Short problem: Please quote the entries below verbatim, from the line with "Task: Click pencil" up to and including the line with "click(58, 78)".

····················

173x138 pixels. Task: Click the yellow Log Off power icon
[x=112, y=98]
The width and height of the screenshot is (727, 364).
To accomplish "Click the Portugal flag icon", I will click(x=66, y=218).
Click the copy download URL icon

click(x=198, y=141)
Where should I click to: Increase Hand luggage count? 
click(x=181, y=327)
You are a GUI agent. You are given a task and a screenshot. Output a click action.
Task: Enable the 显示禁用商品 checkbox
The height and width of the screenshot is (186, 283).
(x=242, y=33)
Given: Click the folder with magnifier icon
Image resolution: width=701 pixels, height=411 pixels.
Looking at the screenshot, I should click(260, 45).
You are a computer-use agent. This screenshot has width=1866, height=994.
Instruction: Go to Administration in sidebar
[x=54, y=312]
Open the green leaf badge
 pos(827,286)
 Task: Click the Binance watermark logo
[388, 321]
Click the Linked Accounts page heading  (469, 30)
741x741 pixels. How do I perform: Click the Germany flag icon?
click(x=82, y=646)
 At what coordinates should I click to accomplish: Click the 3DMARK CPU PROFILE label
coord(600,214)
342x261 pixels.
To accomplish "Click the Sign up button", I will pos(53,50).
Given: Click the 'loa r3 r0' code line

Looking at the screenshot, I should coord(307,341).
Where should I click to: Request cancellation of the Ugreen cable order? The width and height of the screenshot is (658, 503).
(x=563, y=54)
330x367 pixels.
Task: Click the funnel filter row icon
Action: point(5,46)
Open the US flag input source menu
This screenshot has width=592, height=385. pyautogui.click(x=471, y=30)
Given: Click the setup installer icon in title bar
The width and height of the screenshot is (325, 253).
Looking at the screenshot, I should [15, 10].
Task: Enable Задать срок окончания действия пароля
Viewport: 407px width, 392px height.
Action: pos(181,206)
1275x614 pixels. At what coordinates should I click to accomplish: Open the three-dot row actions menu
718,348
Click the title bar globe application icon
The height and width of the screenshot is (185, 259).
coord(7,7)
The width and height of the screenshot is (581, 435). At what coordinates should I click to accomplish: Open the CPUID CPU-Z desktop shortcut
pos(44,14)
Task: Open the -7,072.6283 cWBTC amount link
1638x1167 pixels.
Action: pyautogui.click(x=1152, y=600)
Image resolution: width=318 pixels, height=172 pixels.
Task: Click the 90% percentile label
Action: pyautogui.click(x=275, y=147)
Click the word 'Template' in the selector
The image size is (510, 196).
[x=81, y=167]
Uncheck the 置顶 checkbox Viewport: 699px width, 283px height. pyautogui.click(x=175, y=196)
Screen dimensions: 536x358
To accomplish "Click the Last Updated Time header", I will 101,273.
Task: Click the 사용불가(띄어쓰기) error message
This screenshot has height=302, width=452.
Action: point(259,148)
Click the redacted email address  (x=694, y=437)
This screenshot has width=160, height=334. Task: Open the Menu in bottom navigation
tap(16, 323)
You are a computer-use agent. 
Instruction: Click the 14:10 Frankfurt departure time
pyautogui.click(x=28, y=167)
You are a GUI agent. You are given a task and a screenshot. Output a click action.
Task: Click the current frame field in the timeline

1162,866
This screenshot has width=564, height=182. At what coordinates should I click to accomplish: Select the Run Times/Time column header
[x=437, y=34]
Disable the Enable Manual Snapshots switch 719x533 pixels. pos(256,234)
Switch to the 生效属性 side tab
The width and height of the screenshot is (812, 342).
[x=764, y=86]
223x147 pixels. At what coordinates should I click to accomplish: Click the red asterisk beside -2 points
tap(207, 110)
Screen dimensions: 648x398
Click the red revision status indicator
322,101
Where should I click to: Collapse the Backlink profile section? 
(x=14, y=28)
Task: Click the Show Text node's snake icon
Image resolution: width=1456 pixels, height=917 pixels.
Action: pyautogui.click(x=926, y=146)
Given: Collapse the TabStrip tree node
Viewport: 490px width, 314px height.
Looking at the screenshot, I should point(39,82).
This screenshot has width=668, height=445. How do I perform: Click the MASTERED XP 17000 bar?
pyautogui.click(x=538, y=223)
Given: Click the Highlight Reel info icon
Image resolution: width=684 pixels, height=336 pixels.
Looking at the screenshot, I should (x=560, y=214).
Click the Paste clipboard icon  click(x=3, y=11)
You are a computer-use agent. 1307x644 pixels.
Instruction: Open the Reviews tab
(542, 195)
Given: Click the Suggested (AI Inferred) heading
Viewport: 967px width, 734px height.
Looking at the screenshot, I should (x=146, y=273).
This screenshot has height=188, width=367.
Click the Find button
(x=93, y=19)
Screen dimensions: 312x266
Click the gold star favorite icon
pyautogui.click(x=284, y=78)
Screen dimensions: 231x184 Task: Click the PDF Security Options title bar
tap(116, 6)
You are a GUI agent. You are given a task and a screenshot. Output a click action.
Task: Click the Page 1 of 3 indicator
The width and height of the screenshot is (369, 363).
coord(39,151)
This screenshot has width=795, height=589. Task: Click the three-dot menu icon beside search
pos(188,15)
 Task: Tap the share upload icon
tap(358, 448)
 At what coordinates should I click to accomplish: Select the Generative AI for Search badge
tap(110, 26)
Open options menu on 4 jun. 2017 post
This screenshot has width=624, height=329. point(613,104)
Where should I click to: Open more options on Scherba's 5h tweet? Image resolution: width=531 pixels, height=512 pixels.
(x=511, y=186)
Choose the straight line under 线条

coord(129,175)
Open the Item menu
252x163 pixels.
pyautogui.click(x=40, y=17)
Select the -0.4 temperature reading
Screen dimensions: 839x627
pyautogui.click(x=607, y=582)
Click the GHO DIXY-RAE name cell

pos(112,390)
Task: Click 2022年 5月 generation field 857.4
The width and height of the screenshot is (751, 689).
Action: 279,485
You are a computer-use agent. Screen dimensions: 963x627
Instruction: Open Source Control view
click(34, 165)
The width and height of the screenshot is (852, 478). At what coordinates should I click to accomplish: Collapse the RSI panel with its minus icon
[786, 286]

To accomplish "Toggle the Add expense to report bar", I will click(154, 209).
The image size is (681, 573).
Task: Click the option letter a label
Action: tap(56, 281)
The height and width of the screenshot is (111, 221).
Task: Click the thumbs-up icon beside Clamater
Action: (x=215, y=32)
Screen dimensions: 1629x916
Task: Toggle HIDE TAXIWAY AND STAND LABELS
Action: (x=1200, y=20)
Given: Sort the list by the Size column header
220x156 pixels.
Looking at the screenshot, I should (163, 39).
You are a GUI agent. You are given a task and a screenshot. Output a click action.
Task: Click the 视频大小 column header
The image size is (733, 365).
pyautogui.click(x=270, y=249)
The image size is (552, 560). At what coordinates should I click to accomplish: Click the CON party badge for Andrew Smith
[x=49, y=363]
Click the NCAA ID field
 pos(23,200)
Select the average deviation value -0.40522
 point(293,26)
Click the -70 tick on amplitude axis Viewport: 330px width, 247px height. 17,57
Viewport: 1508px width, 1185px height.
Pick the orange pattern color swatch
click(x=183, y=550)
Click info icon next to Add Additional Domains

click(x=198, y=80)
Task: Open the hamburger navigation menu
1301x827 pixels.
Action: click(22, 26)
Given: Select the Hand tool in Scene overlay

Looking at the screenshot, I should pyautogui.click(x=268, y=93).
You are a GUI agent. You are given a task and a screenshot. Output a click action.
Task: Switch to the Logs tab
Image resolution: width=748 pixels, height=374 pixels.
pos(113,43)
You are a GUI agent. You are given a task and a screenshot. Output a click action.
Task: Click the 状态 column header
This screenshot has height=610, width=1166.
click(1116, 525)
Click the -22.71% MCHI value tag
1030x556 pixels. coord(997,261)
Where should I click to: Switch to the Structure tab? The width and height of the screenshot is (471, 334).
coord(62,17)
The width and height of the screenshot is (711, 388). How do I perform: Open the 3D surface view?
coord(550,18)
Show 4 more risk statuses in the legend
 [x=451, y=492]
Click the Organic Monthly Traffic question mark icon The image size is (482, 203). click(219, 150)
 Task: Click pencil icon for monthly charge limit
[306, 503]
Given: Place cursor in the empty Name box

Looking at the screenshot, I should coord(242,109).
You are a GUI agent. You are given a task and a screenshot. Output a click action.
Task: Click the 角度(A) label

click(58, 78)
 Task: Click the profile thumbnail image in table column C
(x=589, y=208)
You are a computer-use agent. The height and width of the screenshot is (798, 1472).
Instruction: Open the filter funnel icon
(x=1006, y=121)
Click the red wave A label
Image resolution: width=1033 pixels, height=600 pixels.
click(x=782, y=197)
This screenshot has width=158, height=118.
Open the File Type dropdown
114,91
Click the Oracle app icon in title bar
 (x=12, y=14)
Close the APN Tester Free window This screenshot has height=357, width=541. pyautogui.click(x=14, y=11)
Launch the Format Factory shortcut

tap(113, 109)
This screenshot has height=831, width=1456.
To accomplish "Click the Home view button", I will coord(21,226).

····················

Exercise solution:
 Task: Click pencil icon for monthly charge limit
[306, 503]
Given: Place cursor in the empty Name box

Looking at the screenshot, I should coord(242,109).
You are a GUI agent. You are given a task and a screenshot. Output a click action.
Task: Click the 角度(A) label

click(58, 78)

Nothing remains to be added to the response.